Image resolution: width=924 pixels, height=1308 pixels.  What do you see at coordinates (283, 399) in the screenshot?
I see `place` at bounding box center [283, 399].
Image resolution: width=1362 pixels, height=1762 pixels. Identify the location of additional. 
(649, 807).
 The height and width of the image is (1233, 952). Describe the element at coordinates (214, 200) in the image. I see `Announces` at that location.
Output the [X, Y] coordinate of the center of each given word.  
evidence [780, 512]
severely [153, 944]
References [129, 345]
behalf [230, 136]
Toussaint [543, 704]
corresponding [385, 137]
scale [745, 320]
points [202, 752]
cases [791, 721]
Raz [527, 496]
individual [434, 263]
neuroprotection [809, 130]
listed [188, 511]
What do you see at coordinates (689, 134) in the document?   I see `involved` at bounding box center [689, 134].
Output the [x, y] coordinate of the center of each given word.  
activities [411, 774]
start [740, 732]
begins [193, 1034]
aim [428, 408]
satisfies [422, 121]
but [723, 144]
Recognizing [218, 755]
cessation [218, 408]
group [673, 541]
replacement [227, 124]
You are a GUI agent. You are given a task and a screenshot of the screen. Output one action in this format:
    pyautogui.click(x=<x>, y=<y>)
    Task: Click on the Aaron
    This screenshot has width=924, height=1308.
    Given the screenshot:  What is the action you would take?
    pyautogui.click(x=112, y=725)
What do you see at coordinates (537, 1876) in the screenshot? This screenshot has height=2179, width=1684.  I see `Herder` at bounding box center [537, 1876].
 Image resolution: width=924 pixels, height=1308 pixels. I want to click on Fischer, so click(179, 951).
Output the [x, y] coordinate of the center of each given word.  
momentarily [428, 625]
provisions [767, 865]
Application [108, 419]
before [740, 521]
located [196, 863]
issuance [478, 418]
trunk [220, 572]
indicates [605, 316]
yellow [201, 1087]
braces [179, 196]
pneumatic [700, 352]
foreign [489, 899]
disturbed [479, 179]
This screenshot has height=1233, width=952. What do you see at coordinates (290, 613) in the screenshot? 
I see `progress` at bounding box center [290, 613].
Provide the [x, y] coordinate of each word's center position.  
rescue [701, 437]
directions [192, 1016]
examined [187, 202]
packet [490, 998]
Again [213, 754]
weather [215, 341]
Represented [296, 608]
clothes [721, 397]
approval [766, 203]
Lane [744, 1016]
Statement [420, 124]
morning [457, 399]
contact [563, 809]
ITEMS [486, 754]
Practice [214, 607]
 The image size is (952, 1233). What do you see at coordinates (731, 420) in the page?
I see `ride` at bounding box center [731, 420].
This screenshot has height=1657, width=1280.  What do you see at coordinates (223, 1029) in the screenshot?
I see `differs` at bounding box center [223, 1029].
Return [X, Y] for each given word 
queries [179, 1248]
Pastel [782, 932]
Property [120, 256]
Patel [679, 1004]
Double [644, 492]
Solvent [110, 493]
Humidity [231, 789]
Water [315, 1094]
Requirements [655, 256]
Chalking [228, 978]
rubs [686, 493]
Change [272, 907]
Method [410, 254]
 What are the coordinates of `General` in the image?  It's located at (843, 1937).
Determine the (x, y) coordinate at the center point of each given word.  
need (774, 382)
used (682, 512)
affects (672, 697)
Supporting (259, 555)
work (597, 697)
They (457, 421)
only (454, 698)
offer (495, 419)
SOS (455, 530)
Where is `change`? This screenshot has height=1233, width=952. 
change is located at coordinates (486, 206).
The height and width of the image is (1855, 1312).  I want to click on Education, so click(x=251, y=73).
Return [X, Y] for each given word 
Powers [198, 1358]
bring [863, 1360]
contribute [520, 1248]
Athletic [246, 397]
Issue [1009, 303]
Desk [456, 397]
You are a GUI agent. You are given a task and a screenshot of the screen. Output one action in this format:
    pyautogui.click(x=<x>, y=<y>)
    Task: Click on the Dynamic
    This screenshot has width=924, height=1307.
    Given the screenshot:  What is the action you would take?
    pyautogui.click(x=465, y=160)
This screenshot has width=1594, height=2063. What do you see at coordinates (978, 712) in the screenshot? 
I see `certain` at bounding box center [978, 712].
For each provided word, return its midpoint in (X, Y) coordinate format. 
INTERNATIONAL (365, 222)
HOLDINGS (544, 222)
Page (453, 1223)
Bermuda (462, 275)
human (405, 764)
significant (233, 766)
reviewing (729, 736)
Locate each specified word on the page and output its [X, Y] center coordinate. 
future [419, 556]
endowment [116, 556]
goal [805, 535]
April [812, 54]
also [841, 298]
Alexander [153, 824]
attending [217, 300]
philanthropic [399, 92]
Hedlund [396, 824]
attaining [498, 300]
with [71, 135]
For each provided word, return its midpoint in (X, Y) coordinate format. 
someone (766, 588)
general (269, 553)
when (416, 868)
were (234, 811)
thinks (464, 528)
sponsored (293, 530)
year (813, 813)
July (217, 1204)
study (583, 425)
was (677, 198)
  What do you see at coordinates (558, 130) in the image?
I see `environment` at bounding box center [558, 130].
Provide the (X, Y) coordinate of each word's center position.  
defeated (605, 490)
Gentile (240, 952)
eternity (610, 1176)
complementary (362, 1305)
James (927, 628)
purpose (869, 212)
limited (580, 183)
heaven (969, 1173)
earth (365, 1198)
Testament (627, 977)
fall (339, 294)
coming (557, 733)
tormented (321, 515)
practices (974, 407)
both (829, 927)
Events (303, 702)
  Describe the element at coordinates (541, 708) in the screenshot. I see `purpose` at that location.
--------
**PROBLEM DESCRIPTION:**
Count the lines in the records above that contain the string "location", treating uppercase and lowercase as different. Reply with the number alone.

**ANSWER:**
3